In this example, you can see if I was trading this fork on a buy, the red line starts 5 pips below the entry point and travels up parallel to the fork (This actual fork is not yet tradable, as we are waiting on a bounce to prove it’s legitimacy, however, whilst waiting for your bounce, you can draw on this trailing stop line in preparation.)
Using Trading View, you can set an alert on this line once you’re in the trade, and that will alert you via sms, email or pop up when price crosses this line, informing you to exit the trade.
The great news here, is that as price moves in our direction, our stop loss line is too, so eventually (even if price does not make the median) we are stop profited out, rather than taking a loss!
So that is how I work my risk management in a fork trade!
Using The Pitchfork Tool
Once you have mastered using the pitchfork tool to draw forks, then you have mastered the most difficult part of the strategy, from there you can simply sit back and wait for your bounces.
But how do you draw a pitchfork?
Well firstly, most trading platforms come with a pitchfork tool, making life MUCH easier!
Some platforms have you draw the swing high/low first, and then pull back to the previous swing, but I use trading view, which allows you to identify the previous swing first. (If you’re struggling with this section, watch the video at the end of the article for a demonstration.)
When drawing an upward facing fork, your process will be:
Swing Low – Swing High – Swing Low
When drawing a downward facing fork, your process will be:
Swing High – Swing Low- Swing High
You will know if your fork is drawn correctly, as to whether it points in the correct direction.
Ok, so now you have used the pitchfork tool and drawn your fork, let’s discuss entries.
First rule, on an upward fork, we only trade buys (buy bottoms) and on a downward fork, we only trade sells (sell tops). Remember, selectivity is key to success.
Why do we do this? Well if we are in a buy on an upward facing fork, even if price keeps testing the lower parallel over and over, eventually we will be in profit.
So rule 1: On an upward fork, your waiting for a bounce on the lower parallel, on a downward fork your waiting for a bounce on the upper parallel.
You must wait for this bounce, to confirm that price is conforming to your fork, and ideally you want a nice clean bounce (if price is playing around the line instead of bouncing straight off it, this would not be a select trade), once you have a bounce and a couple of pips pullback from there, you can enter the trade! 7
You can also enter from a median bounce, but this is a little more advanced. If you want to enter from a median bounce, you must have also had an outer parallel bounce previously to confirm the fork is valid. But this is one of the benefits of this strategy, is one fork can produce multiple good trades.
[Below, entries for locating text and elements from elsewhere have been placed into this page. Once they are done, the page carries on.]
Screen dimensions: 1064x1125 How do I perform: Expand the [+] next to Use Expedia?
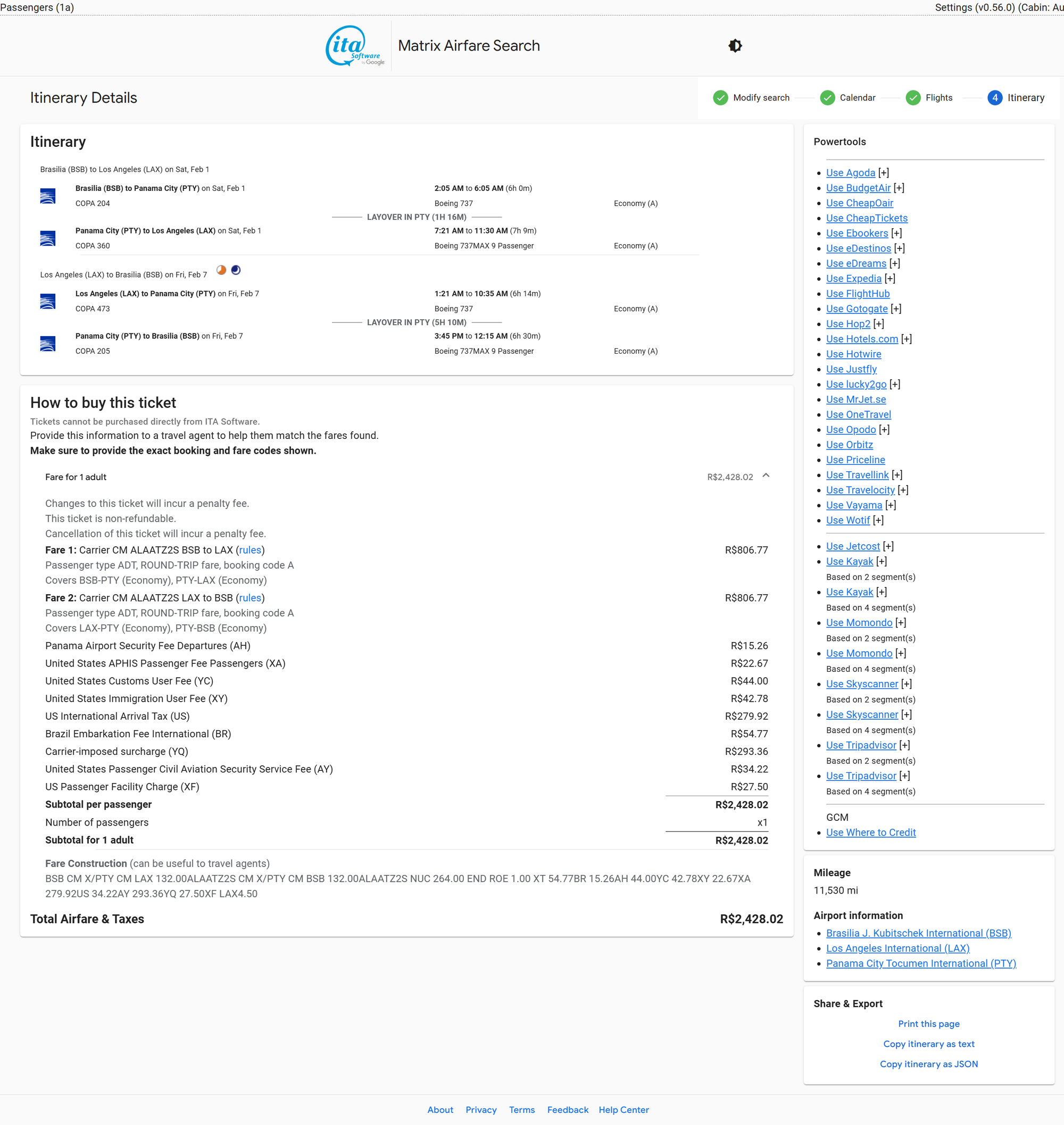point(890,278)
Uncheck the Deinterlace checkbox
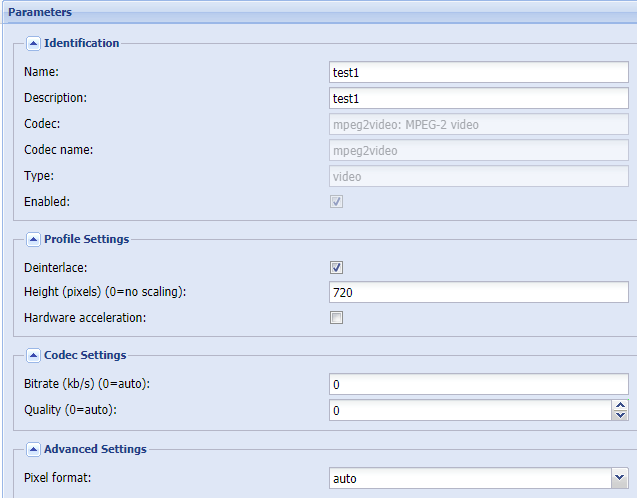The height and width of the screenshot is (498, 637). click(x=337, y=267)
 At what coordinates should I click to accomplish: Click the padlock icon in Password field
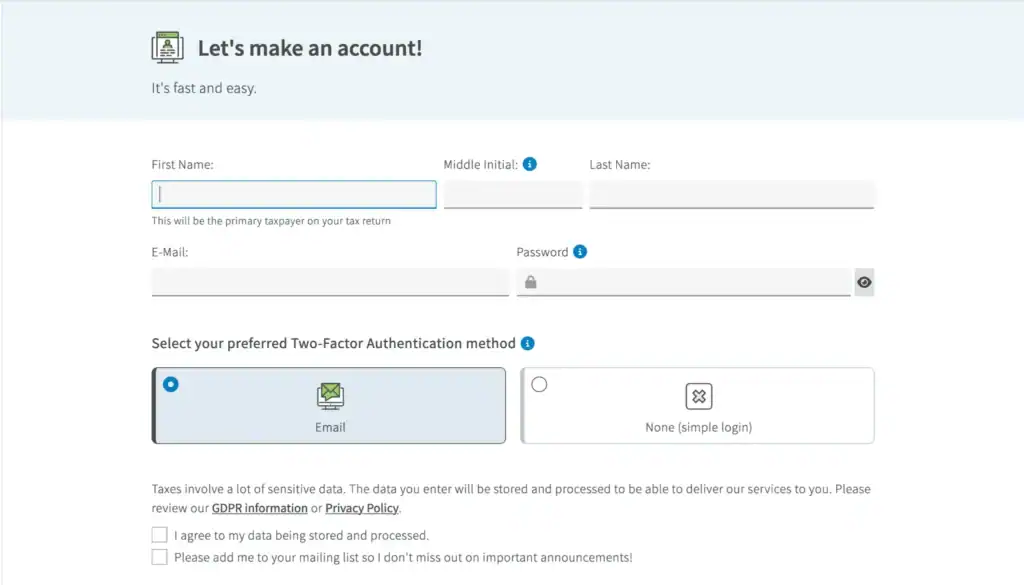point(530,283)
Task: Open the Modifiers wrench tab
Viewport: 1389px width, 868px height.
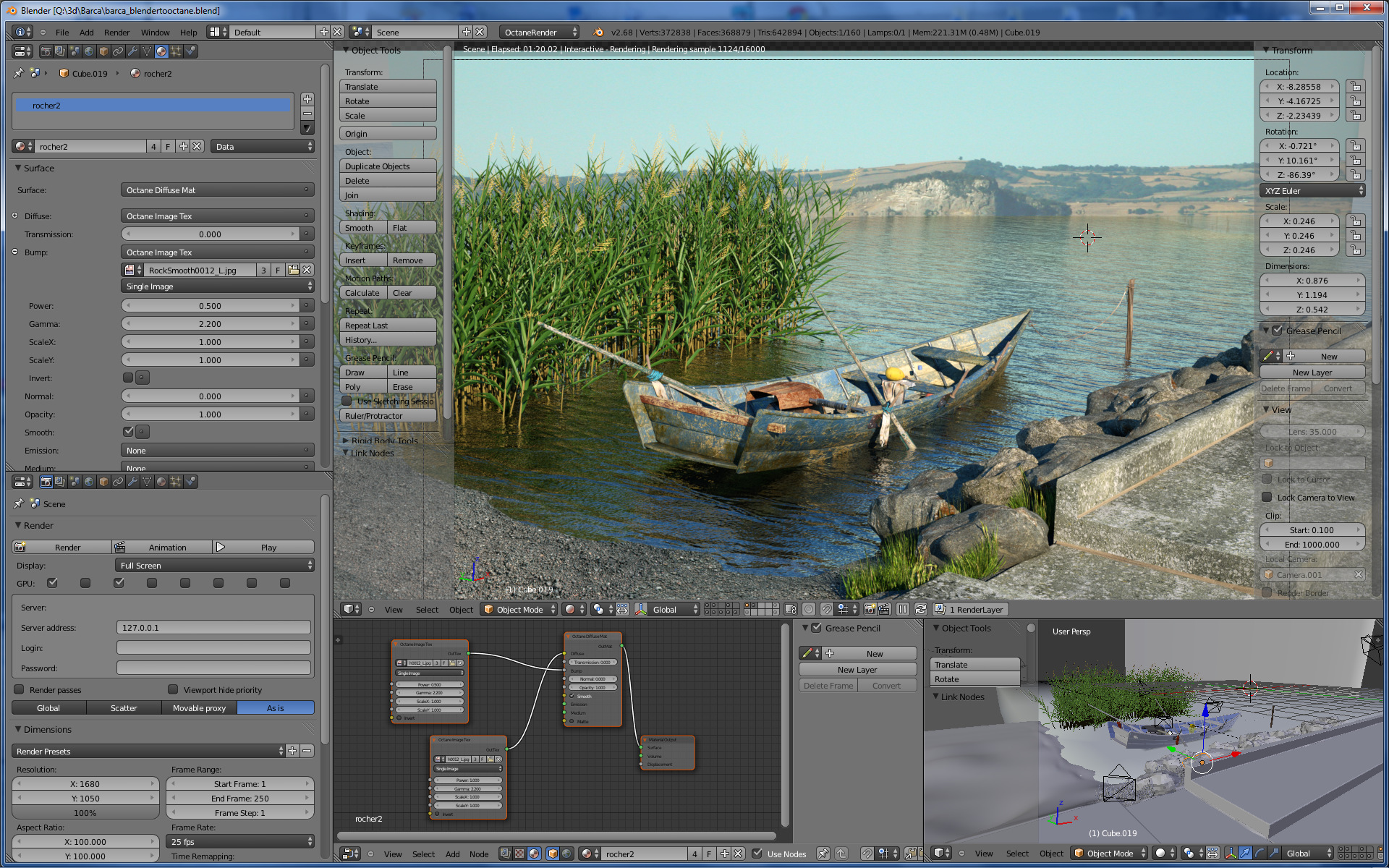Action: pyautogui.click(x=132, y=51)
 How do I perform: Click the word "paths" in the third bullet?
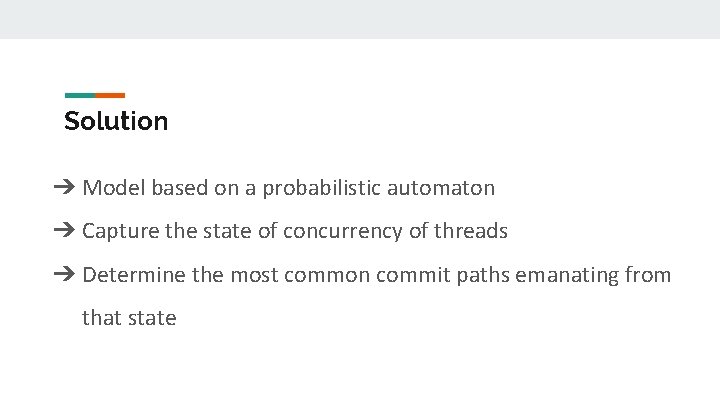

With a median trade, you ideally need to make sure you are still buying on an upward trend, and selling on a downward one. So an example would be, price bounces of the lower parallel, comes up to your median and crosses it, later it comes back an retests the line, and continues its upward motion (this would be your median entry).
Later as you become more experiences, you may trade the median bounce downwards, but for now stick to buying and selling within the fork direction.
Remember, you don’t have to sit and watch for bounces, you can set alerts on the lines and just head on over to your computer when you get one!